• Problem to work on:
In how many lines of the listing does the word "computer" appear? Reply with the number only.
□ □ □
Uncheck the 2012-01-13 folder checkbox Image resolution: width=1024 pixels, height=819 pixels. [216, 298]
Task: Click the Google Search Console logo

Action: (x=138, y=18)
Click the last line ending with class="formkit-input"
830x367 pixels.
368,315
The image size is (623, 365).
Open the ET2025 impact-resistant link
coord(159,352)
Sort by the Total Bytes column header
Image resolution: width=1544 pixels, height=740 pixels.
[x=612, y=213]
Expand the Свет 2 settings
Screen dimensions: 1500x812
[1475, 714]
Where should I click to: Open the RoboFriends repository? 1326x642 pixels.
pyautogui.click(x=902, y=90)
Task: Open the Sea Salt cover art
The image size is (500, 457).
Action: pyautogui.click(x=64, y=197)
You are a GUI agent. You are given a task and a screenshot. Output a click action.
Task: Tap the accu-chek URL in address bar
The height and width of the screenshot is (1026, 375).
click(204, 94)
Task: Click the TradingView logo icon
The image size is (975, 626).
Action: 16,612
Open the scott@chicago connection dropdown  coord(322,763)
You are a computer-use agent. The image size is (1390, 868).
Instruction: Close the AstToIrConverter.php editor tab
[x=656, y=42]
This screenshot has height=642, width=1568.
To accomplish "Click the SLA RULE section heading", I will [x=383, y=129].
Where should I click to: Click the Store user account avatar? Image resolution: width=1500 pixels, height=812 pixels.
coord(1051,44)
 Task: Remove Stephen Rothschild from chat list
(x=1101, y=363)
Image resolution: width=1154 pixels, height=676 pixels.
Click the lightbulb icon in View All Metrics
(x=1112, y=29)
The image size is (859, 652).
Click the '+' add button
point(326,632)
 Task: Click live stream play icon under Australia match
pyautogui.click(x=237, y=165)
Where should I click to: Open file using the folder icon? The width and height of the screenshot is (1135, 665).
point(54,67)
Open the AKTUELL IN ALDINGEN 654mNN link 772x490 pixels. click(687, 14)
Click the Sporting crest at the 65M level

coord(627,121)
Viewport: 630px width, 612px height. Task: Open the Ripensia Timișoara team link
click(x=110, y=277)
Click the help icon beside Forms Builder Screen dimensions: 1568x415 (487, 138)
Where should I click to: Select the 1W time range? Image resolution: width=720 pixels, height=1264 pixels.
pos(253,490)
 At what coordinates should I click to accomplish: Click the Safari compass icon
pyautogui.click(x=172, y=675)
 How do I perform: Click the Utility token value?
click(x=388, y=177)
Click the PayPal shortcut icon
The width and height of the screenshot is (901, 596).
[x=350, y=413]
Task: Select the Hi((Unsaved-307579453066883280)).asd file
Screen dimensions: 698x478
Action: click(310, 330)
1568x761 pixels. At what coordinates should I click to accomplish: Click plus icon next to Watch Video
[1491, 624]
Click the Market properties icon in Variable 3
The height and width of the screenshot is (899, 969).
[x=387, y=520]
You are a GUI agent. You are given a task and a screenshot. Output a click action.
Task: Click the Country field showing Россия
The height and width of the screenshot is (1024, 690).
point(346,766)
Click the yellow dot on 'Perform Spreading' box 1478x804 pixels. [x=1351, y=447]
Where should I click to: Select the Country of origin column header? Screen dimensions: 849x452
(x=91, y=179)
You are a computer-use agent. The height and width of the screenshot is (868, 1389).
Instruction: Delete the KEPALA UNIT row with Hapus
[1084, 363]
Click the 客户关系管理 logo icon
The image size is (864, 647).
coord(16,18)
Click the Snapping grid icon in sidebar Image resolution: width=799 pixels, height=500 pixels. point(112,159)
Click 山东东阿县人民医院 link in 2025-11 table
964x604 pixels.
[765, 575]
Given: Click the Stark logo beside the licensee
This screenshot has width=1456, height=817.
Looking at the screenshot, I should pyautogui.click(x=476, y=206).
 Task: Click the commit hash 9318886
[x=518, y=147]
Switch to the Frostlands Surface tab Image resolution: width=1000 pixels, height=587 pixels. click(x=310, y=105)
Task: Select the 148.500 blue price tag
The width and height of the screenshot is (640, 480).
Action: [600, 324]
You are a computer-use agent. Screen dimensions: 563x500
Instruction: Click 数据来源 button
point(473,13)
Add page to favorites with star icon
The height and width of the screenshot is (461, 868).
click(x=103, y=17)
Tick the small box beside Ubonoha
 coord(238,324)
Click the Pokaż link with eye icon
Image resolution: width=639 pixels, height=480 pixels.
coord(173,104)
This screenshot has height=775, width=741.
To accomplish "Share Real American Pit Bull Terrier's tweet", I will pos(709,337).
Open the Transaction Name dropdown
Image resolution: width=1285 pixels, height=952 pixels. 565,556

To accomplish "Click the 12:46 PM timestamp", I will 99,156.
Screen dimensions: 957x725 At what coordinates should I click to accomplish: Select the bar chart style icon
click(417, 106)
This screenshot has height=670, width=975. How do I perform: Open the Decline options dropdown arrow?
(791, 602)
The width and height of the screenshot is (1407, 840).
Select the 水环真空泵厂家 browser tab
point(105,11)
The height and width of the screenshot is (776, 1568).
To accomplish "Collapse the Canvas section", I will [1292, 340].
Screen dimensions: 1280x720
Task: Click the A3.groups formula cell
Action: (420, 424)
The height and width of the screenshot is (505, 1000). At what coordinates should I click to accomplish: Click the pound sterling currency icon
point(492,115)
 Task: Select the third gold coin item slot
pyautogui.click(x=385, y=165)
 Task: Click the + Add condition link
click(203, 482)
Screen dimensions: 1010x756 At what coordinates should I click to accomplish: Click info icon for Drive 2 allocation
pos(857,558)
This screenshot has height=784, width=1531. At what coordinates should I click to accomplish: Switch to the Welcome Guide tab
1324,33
□ □ □
• Exercise solution:
3